This is a brief tutorial of how to create your own classifier. I’ve used the term class synonymously to category and classifier to categorizer.
1. Determine the classifier domain
Before a classifier can start to classify it needs to be created and trained. First you should ask yourself what you want the classifier to do, is it a spam filter? a news categorizer? Let’s assume it’s a news categorizer for this tutorial. So we create a news classifier with the name ‘Example News Categorizer’.
2. Define the relevant classes
Secondly you need define what classes your classifier should include. Choosing relevant classes is straightforward – just ask yourself what categories are relevant for the domain you have chosen. Once you have selected the classes you want the classifier to distinguish between you create them. This is easy in our Graphical User Interface but can also be done via our web API. For our small example we create the following three classes: Science, Sports and Entertainment. You can create as many classes as you want.
You can also add and remove classes dynamically – so don’t worry if you aren’t 100% sure that you have included all.
3. Collect training data
Before the classifier can start to categorize texts into the classes we need to learn it how texts belonging to the different classes look. This is the hardest part as it requires you to collect actual training data. You can collect it from any source you find appropriate.
3.1 Amount of training data
It’s hard to generalize the amount texts needed for a classifier to work as it’s highly dependent on the domain. Simple domains such as classifying the language of a text only requires a small amount while harder problems such as seeing difference between texts written by males and females requires much more training data. However to test an idea I suggest at least 20 documents per category. With each document in the same format of those that will be used for classification later (e.g. for a spam filter you train it on e-mails). 20 is the bare minimum – from there the classifier only gets more accurate.
For our news categorizer I collected 20 plain text articles per class from random sources on Internet.
3.2 Automate the collecting!
In some cases you can automate the data collection by finding trusted sources on Internet.

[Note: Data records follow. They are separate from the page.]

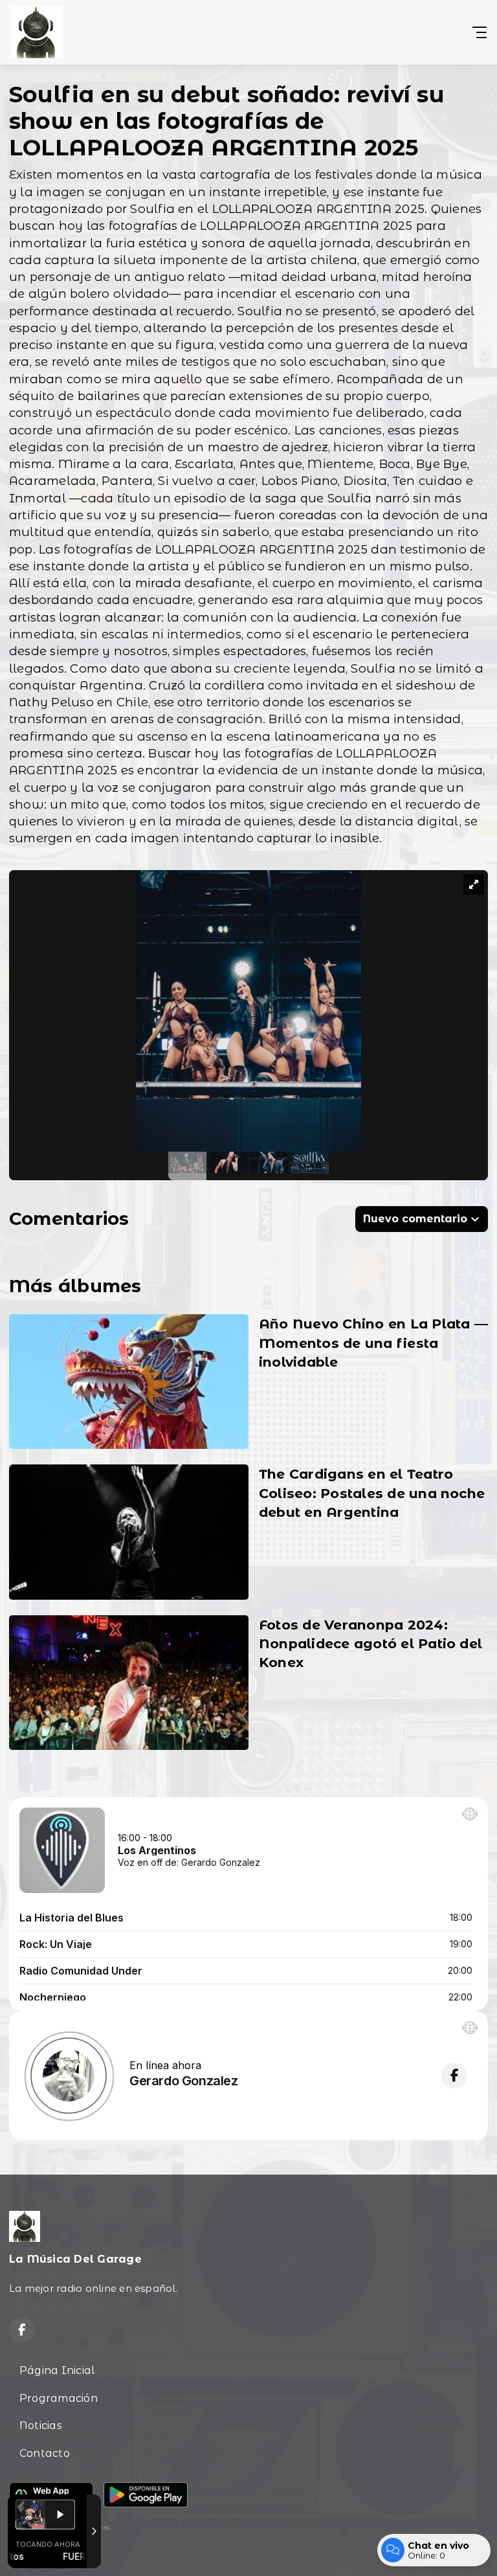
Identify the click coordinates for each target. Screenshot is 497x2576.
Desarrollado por (38, 2552)
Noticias (40, 2425)
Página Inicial (56, 2370)
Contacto (44, 2453)
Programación (58, 2398)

For example for our news classifier I could jack into three RSS feeds for Science, Sports and Entertainment and automatically gather the data. Ahhh, no manual collecting!! Nice.
4. Train the classifier
So you have collected training data in some form (perhaps text files on your hard drive or lists of urls or some feeds), now it’s time to train the classifier. This can be done manually in the GUI or automated if you have some basic programming skills. For our tutorial I found 20 news articles per class and copied and pasted the them manually into the GUI, it took me about 30 minutes.
4.1 Automate the training! (requires novice programming skills)

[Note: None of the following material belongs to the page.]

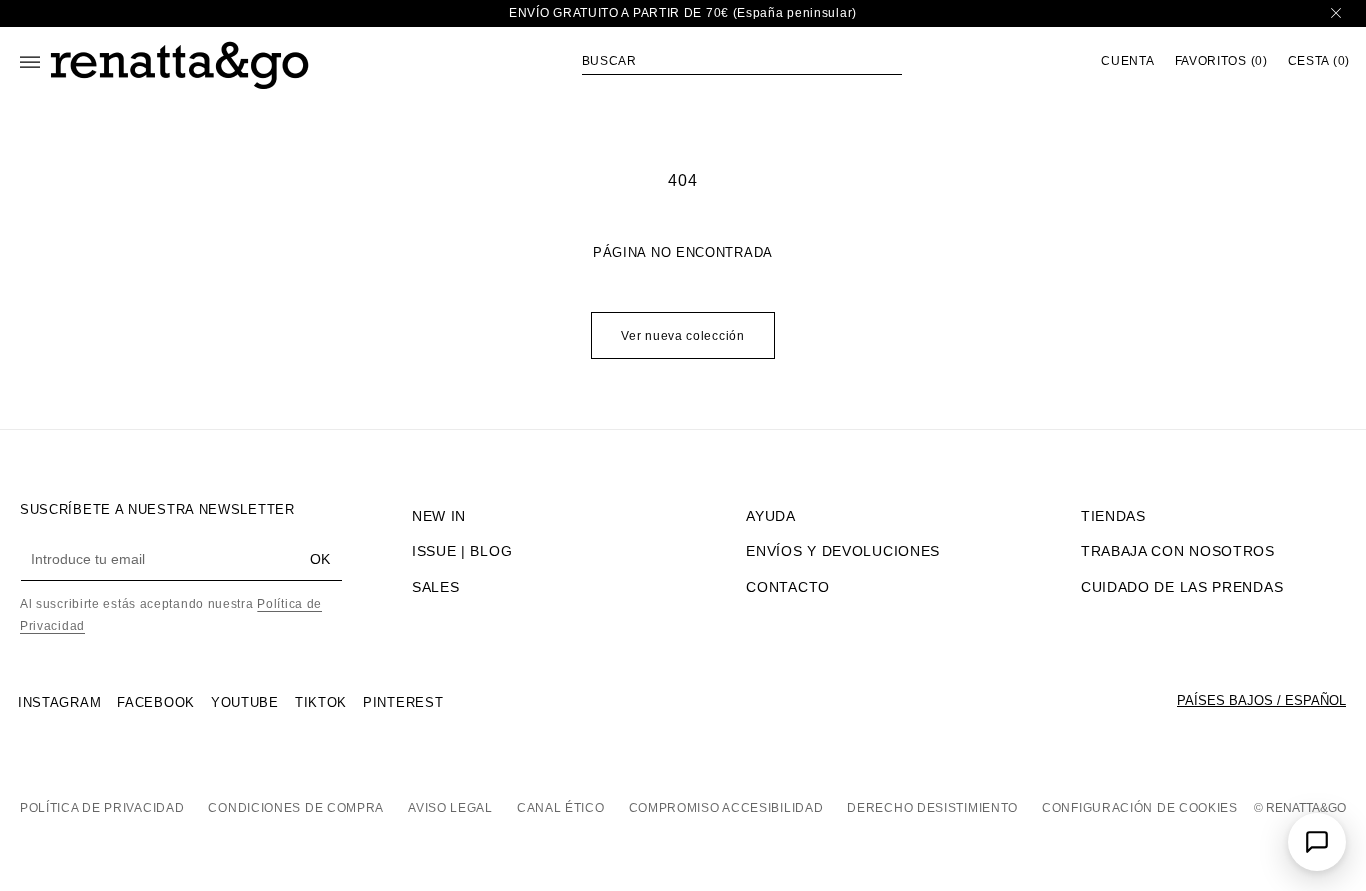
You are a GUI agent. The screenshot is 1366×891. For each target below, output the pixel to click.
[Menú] (30, 62)
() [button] (1221, 61)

Training a classifier through the GUI can be cumbersome if large amounts of training data is tractable. My suggestion is to create a small script in your favorite language that automatically trains the classifier. If your training data is laying around on your machine locally (perhaps automatically collected?=) you can just batch it into our web API. If you haven’t collected the training data yet you could create a script that automatically collects it and train the classifier with it!
4. Start classifying
This is the fun part, when you have created your classifier you can start to use it. You can always test it in our GUI. Further you can (and should) build your own web site around it via our web API – providing the world with more semantics and cool classifications that never have been seen before! Also – remember that you can use your classifiers commercially and make money on it!
I’ve published the example classifier, don’t expect it to work perfectly – it has only been trained on 20 articles per class! Test it here – Example News Categorizer
- Find out what you want to classify on and create a classifier
- Define and create the categories
- Collect training data for each category
- Train each category on the gathered data
- Build a really cool web site around it!